Building envelope solutions provider Carlisle Companies (NYSE:CSL) will be announcing earnings results tomorrow after market hours. Here’s what to look for.
Carlisle missed analysts’ revenue expectations by 3.5% last quarter, reporting revenues of $1.33 billion, up 5.9% year on year. It was a disappointing quarter for the company, with a significant miss of analysts’ organic revenue estimates and a miss of analysts’ EBITDA estimates.
Is Carlisle a buy or sell going into earnings? Read our full analysis here, it’s free.
This quarter, analysts are expecting Carlisle’s revenue to grow 2.1% year on year to $1.15 billion, a reversal from the 1.9% decrease it recorded in the same quarter last year. Adjusted earnings are expected to come in at $4.42 per share.
Analysts covering the company have generally reconfirmed their estimates over the last 30 days, suggesting they anticipate the business to stay the course heading into earnings. Carlisle has missed Wall Street’s revenue estimates five times over the last two years.

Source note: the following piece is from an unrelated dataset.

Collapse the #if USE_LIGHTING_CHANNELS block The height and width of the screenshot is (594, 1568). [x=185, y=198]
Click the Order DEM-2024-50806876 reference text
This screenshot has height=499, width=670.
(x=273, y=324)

Looking at Carlisle’s peers in the building products segment, some have already reported their Q4 results, giving us a hint as to what we can expect. Sherwin-Williams posted flat year-on-year revenue, meeting analysts’ expectations, and Lennox reported revenues up 16.5%, topping estimates by 8.9%. Sherwin-Williams’s stock price was unchanged after the results, while Lennox was down 8.5%.
Read our full analysis of Sherwin-Williams’s results here and Lennox’s results here.
Investors in the building products segment have had steady hands going into earnings, with share prices flat over the last month. Carlisle is up 2% during the same time and is heading into earnings with an average analyst price target of $471.67 (compared to the current share price of $389.46).